Testo in esame:
Proveniente da una famiglia importante nell’ambito della cultura e della politica, fu un coraggioso ufficiale coloniale in Africa, scrisse varie novelle, si sposo’ piu’ volte e divento’ musulmano.
Purtroppo nel 1941 contrasse la malattia che lo trasformo’ in paria, infatti mentre assisteva ed aiutava a bendare i malati del lebbrosario di Chisimaio, i bacilli di Hansen che provocano la lebbra entrarono nel suo corpo attraverso le ferite riportate in guerra.
La malattia pero’ gli fu diagnosticata solo nel 1949 e da allora inizio’ il suo calvario.
Nonostante fosse stato dichiarato piu’ volte “innocuo e non contagioso”, la polizia decise di applicare alla lettera una legge medievale e lo rinchiuse nel Lazzaretto Spallanzani di Roma.
Dopo alcuni mesi Marcello Orano riusci’ a fuggire in Francia con sua moglie Giulia che rimase sempre al suo fianco ma dopo sei anni di campagna contro “la piu’ vile delle umiliazioni” e “retaggio medievale di terrore verso la lebbra” anche i francesi rinchiusero Orano.

Voci della raccolta:
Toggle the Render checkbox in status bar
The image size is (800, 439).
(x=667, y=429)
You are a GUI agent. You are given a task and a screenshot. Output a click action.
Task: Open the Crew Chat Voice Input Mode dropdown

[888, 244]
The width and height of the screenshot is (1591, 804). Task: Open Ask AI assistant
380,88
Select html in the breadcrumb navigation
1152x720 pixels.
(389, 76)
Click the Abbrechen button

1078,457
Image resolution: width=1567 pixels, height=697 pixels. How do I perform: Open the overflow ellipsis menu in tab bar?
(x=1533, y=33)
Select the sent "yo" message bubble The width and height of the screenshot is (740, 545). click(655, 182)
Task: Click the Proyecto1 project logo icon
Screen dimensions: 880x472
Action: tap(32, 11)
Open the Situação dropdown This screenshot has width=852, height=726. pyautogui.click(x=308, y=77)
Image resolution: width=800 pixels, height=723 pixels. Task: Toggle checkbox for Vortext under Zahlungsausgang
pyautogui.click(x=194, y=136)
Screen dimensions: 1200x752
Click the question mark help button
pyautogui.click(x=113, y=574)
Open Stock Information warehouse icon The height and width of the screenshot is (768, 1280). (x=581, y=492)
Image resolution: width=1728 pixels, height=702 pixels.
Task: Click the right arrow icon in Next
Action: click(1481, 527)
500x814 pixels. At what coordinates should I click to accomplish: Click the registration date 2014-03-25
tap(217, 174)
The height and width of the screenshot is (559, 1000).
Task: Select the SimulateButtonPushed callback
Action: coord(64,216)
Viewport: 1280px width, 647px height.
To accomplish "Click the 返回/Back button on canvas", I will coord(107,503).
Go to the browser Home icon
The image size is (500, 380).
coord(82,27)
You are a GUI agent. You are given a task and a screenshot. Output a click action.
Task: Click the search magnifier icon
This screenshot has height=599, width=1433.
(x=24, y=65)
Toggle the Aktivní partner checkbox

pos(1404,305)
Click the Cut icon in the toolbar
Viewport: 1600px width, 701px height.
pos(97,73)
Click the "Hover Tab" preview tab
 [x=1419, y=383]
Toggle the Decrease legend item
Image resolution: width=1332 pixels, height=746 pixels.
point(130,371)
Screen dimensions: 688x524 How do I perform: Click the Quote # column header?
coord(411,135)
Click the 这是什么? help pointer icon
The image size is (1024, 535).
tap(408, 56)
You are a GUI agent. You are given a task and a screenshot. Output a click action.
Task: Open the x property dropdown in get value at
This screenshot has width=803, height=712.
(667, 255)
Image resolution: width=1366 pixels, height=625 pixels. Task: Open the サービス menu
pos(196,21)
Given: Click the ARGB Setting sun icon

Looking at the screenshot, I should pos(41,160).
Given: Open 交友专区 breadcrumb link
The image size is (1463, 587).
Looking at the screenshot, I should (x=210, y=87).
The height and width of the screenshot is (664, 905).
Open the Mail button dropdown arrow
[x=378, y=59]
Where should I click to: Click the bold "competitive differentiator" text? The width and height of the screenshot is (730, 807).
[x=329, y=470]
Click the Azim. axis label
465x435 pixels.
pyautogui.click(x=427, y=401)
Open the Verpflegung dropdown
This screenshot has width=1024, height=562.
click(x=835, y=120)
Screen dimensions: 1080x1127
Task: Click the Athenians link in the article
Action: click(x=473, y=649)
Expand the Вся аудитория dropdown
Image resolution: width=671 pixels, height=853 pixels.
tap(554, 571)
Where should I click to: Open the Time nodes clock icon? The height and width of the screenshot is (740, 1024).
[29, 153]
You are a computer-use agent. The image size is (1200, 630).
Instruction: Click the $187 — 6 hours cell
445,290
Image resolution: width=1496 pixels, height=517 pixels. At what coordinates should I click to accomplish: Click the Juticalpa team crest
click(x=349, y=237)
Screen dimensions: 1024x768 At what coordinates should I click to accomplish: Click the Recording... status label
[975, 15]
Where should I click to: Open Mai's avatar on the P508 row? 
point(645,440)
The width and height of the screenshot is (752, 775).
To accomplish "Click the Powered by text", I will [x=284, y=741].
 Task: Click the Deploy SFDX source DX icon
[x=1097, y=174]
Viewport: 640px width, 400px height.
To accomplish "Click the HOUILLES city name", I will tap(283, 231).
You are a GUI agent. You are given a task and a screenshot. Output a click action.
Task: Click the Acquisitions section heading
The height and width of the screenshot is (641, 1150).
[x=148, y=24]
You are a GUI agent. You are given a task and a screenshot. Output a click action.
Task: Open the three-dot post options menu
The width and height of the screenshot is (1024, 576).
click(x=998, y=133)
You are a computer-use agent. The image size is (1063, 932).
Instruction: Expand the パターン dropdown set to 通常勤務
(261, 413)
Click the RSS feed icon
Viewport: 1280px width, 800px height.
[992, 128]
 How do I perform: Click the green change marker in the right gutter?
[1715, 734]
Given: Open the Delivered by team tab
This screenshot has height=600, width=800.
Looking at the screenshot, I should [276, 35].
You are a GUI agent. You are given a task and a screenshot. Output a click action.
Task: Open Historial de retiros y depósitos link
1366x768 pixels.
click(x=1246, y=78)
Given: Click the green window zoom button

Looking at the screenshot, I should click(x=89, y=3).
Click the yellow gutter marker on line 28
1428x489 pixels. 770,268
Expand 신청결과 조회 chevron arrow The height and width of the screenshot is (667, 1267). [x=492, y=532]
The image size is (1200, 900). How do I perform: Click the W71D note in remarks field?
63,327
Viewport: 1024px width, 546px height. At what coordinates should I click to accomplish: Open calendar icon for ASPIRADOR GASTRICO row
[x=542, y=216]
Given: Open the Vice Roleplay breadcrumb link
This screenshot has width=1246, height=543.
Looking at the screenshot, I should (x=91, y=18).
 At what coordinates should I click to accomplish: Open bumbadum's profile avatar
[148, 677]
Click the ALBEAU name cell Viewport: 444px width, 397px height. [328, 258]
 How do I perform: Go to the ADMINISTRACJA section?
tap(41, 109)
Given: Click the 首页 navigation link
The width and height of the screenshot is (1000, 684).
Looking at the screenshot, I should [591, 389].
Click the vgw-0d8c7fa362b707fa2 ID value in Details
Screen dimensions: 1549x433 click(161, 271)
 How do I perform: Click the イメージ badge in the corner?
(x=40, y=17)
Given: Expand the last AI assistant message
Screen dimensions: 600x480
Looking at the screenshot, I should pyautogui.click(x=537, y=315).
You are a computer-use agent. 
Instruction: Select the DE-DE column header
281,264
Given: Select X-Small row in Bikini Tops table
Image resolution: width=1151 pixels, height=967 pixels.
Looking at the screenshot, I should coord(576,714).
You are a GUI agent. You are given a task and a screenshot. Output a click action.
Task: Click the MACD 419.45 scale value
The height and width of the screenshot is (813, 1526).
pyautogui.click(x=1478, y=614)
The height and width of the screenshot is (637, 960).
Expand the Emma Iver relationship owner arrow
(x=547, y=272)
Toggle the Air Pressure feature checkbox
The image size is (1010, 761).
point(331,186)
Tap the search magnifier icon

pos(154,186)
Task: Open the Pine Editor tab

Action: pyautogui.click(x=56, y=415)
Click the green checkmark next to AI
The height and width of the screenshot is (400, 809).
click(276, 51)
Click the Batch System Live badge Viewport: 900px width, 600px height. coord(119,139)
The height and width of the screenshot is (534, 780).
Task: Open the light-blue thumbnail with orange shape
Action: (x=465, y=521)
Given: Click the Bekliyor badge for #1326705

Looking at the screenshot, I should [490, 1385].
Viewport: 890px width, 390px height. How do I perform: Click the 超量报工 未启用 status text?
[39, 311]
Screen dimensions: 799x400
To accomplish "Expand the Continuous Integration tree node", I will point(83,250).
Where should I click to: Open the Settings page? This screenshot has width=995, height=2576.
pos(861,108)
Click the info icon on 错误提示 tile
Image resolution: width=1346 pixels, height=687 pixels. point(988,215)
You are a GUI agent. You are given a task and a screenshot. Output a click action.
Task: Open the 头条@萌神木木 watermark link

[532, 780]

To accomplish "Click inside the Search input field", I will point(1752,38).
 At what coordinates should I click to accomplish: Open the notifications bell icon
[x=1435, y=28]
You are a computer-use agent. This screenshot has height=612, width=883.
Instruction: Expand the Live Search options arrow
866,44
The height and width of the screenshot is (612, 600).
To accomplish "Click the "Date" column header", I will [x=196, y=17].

Il tuo obiettivo:
Copia dal testo su Marcello Orano il passo che va da "Proveniente da una" fino a "Spallanzani di Roma." incluso.

Risposta esercizio:
Proveniente da una famiglia importante nell’ambito della cultura e della politica, fu un coraggioso ufficiale coloniale in Africa, scrisse varie novelle, si sposo’ piu’ volte e divento’ musulmano.
Purtroppo nel 1941 contrasse la malattia che lo trasformo’ in paria, infatti mentre assisteva ed aiutava a bendare i malati del lebbrosario di Chisimaio, i bacilli di Hansen che provocano la lebbra entrarono nel suo corpo attraverso le ferite riportate in guerra.
La malattia pero’ gli fu diagnosticata solo nel 1949 e da allora inizio’ il suo calvario.
Nonostante fosse stato dichiarato piu’ volte “innocuo e non contagioso”, la polizia decise di applicare alla lettera una legge medievale e lo rinchiuse nel Lazzaretto Spallanzani di Roma.